Looking forward to hear what you think about the feasibility of such an approach.

koperagen commented 1 year ago

Hi!

If I understand Kotlin dataframes correctly, computations are done directly in the JVM.

Yes

Looking forward to hear what you think about the feasibility of such an approach.

First of all, thank you for sharing the post about DuckDB. I didn't know about it. I'm aware of Apache Arrow and we indeed consider implementing other backend as a long term goal of the library, so this information should be useful :) Although, i wouldn't expect other backends to be implemented in near future as we are more focused on improving experience for in-memory computation use case and experimenting with more advanced tooling

mmerdes commented 1 year ago

@koperagen, Thank you for the super-fast feedback!

koperagen commented 1 year ago

Hi again. I was exploring posibilities for different computational backends and couldn't fully understand purpose and implemenetation of integration between Apache Arrow and duckDB. I assume scope of these libraries intersect greatly, but providing zero-copy integration enables some convenience..? If you use Apache Arrow <-> duckDB integration and call something like filter, result will be computed by Arrow?
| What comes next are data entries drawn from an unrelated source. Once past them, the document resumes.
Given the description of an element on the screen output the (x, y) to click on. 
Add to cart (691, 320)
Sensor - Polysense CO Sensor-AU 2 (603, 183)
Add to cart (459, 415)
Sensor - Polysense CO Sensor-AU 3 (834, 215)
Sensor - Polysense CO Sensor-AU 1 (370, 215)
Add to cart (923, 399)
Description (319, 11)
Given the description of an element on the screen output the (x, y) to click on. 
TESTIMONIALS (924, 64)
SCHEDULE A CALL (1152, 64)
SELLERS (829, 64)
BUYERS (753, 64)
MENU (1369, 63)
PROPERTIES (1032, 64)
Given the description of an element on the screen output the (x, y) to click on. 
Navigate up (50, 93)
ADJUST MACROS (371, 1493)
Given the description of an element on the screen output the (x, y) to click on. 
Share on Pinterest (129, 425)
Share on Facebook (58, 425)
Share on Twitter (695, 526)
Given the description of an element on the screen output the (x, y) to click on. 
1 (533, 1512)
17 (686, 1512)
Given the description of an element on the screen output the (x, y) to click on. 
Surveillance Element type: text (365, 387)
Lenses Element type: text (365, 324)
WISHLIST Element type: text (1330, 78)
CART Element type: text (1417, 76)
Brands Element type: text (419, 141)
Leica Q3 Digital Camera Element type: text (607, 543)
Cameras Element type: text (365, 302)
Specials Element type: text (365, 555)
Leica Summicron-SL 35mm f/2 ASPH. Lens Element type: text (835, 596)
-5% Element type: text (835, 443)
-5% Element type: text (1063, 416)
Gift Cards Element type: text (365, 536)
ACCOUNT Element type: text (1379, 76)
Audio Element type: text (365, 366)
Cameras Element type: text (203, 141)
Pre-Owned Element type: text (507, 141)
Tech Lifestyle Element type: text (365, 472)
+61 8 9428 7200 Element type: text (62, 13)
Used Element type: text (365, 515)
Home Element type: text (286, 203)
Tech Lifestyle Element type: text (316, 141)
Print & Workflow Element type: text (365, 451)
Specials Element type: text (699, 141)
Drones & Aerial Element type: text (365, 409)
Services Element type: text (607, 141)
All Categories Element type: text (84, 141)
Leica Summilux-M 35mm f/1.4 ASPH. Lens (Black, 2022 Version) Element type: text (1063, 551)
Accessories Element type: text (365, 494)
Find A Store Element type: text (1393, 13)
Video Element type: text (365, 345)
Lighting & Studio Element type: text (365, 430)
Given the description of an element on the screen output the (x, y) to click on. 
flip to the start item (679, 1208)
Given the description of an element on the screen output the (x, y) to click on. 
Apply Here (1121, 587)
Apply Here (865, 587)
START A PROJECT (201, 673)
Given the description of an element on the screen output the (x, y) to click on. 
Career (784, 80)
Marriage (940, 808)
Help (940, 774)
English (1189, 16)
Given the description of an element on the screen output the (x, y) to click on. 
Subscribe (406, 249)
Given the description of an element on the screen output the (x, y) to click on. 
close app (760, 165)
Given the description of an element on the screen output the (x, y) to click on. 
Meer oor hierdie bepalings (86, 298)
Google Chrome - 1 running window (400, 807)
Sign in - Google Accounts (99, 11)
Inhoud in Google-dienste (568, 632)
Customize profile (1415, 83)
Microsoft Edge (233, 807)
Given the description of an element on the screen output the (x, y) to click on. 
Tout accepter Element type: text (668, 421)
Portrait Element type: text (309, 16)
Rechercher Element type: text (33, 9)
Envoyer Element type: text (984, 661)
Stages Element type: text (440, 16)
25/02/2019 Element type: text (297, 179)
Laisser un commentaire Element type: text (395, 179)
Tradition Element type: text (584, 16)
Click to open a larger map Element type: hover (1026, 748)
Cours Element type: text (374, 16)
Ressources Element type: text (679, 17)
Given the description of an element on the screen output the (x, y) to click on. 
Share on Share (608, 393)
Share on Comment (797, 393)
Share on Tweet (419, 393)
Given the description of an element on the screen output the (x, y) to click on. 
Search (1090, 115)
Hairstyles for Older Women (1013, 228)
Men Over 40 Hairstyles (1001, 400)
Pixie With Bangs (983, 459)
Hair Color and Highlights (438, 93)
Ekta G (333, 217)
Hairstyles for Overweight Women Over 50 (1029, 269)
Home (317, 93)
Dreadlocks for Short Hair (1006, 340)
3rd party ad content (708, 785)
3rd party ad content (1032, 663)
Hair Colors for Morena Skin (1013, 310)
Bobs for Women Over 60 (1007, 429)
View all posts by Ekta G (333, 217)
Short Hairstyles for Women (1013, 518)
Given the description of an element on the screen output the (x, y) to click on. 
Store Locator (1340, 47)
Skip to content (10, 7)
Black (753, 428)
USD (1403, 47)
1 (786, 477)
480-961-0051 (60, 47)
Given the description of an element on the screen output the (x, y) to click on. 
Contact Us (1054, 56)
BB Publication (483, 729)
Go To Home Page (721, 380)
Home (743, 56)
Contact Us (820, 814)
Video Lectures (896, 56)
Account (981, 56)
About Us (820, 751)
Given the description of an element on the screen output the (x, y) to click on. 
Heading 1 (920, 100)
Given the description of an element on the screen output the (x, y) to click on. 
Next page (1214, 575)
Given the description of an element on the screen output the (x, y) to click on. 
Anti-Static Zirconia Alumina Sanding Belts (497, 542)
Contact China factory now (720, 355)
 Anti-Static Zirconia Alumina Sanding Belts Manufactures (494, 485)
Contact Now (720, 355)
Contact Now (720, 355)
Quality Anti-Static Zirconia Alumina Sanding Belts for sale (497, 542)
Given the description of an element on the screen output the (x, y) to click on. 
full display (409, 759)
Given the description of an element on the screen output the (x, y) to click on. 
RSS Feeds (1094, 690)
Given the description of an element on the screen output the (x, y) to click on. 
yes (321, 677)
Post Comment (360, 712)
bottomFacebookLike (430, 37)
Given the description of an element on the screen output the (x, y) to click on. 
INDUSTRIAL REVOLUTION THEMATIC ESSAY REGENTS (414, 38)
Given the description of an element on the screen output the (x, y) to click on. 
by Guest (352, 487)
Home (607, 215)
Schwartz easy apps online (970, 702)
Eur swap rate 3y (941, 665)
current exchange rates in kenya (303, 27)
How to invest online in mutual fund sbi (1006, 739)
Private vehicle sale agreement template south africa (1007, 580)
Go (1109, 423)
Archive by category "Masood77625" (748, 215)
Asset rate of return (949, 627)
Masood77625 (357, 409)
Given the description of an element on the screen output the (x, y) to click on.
Also, i couldn't find if this integration is available in Java API, only Python. Is that true? @mmerdes

mmerdes commented 1 year ago

hi @koperagen, sorry for the delay! yes, Arrow does have support for Java: https://arrow.apache.org/docs/java/

mmerdes commented 1 year ago

If I am not mistaken, Arrow is more about the storage layout/format (a columnar format optimized for computations) than about the computations themselves. This format is the same for storing in memory and transmitting over the network. So in case of huge data sets, a lot of time is saved by not (de)serializing data when crossing the border between applications and even between local memory and network buffers.

mmerdes commented 1 year ago

So while arrow greatly speeds up transferring the data around the computation is still done in the respective environment (e.g., DuckDB in your original example). Hope this helps.

For more solid advice, it might be helpful to contact the Apache Arrow people. I could imagine they would be interested in more integrations and able to give some pointers.

koperagen commented 1 year ago

Your explanations made things a lot clearer, thank you. I'll continue researching this topic :)

koperagen commented 1 year ago

I found that DuckDB Java API also offers export / import of data in Apache Arrow format. So, if we manage to fit DataFrame model into Apache Arrow format, it should be possible to move your data between duckdb / kotlin code without copying. This way one can compute something in duckdb, then move to Kotlin and perform some operations, then again offload heavy computation to duckdb. You're proposing this kind of integration or something else? Maybe you have some specific use cases that can be enabled with it?

mmerdes commented 1 year ago

Yes, along these lines. Key is the copy-less transfer between the environments which allows for selecting the optimal computation environment for the task at hand. This should be generally useful beyond specific use cases.